Infelizmente, ainda há quem vote por amizade, por gratidão, por interesse pessoal ou, pior, por fanatismo. Nesses casos, a razão dá lugar à emoção e o futuro acaba sendo decidido por sentimentos passageiros. O resultado quase sempre é o mesmo: depois da eleição, surgem as reclamações sobre a falta de saúde, a precariedade da educação, a insegurança, o desemprego e tantos outros problemas que poderiam ter sido evitados com uma escolha mais consciente.
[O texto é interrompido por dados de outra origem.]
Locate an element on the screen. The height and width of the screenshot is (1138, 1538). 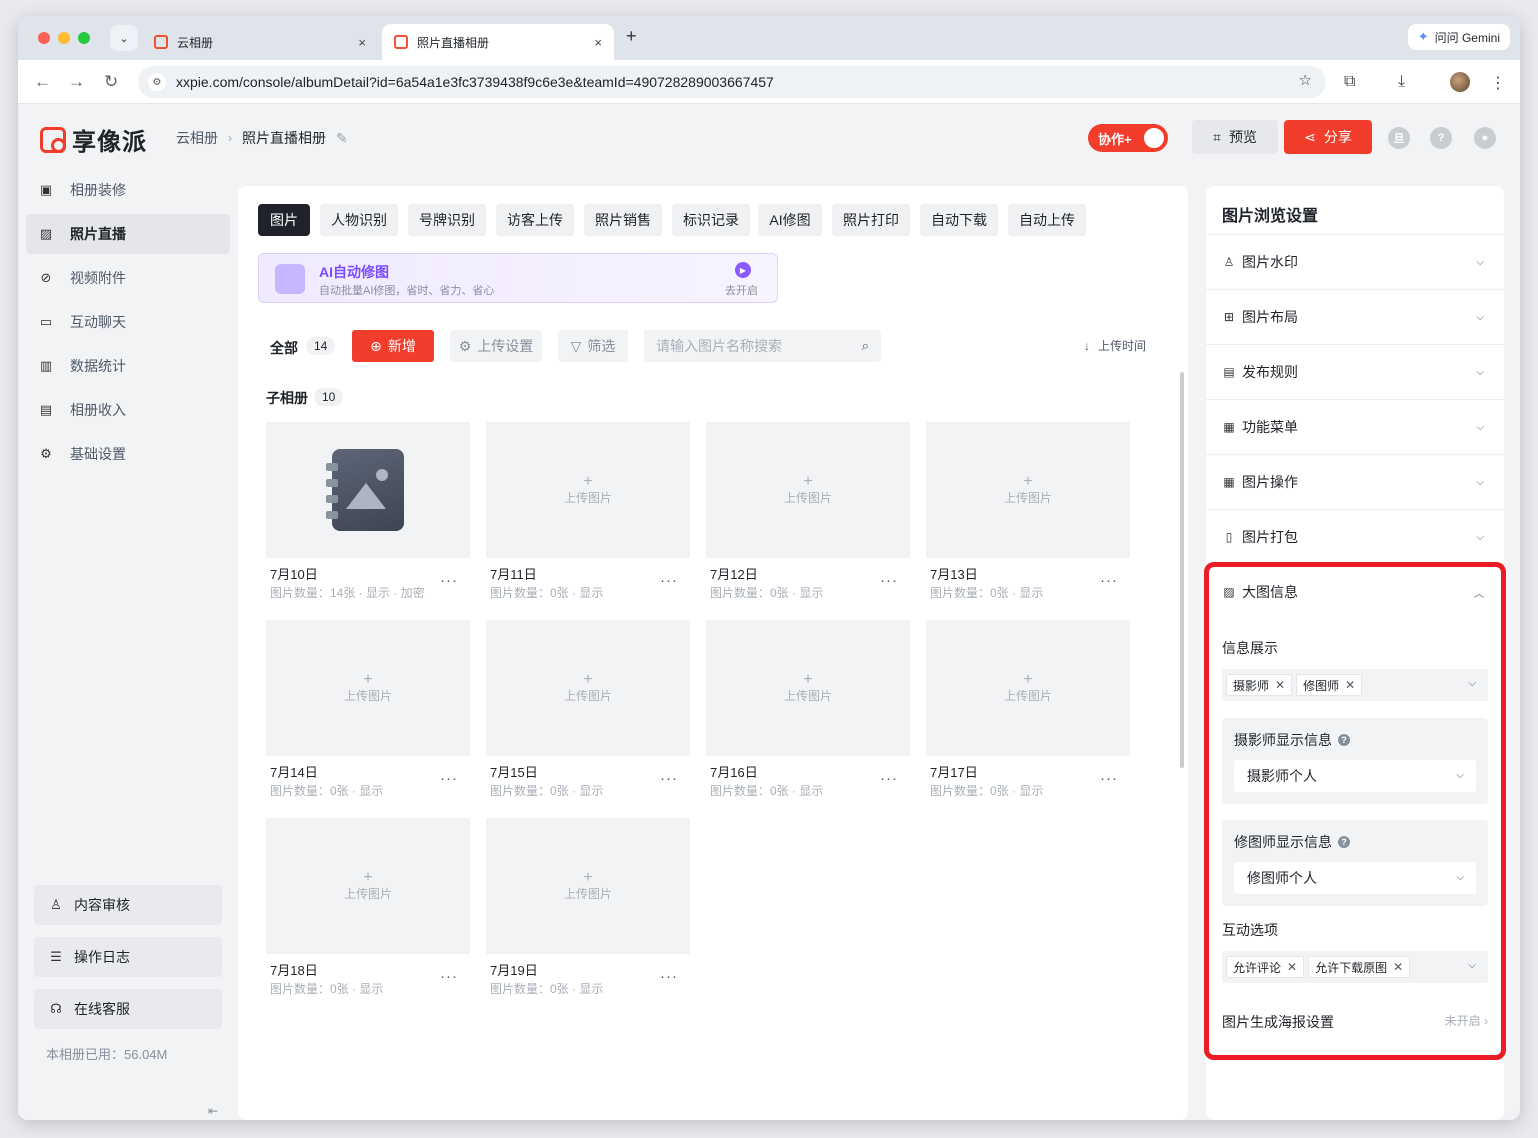
minimize-window-button is located at coordinates (64, 38).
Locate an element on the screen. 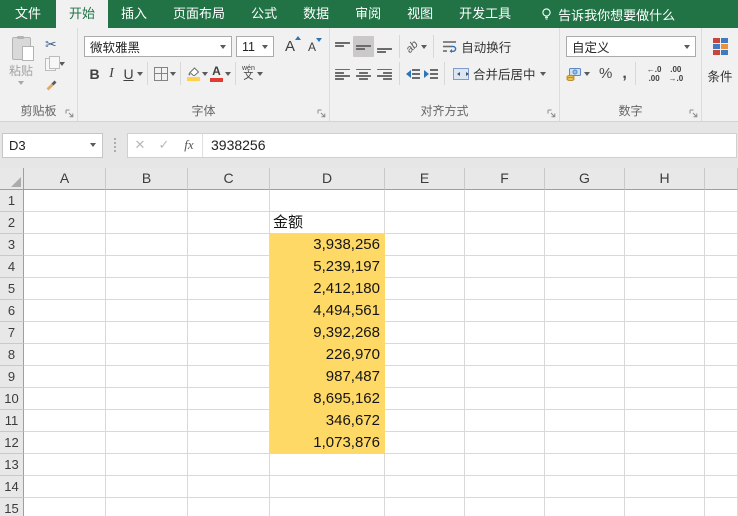 The width and height of the screenshot is (738, 516). tab-page-layout: 页面布局 is located at coordinates (199, 14).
É curioso perceber que muitos cidadãos passam horas pesquisando antes de comprar um celular ou uma motocicleta, mas dedicam poucos minutos para conhecer quem pretende administrar milhões de reais dos cofres públicos. Essa inversão de prioridades custa caro. Muito caro.
Também me preocupa o eleitor que trata a política como uma torcida organizada. Defende seu candidato a qualquer preço, mesmo diante dos erros mais evidentes. Esquece que político não é ídolo. É servidor público. Foi eleito para prestar contas, aceitar críticas e trabalhar pelo interesse coletivo.
Outro erro é acreditar que o voto termina quando a urna é fechada. Não termina. A cidadania continua todos os dias. É preciso acompanhar, fiscalizar, cobrar e reconhecer quando um gestor acerta, mas também apontar quando erra. Democracia não combina com silêncio nem com acomodação.
Não escrevo estas palavras para convencer ninguém a votar em A ou em B. Escrevo para lembrar que toda escolha tem consequências. O voto consciente fortalece a democracia. O voto irresponsável fortalece o problema.
No fim das contas, não é justo culpar apenas quem foi eleito. Quem ocupa um cargo público chegou até lá porque recebeu a confiança de alguém. E essa confiança nasce nas urnas.
Por isso, antes de reclamar dos próximos quatro anos, faça uma pergunta a si mesmo: o meu voto ajudou a construir a solução ou contribuiu para manter o problema?
Essa é uma resposta que ninguém pode dar por você.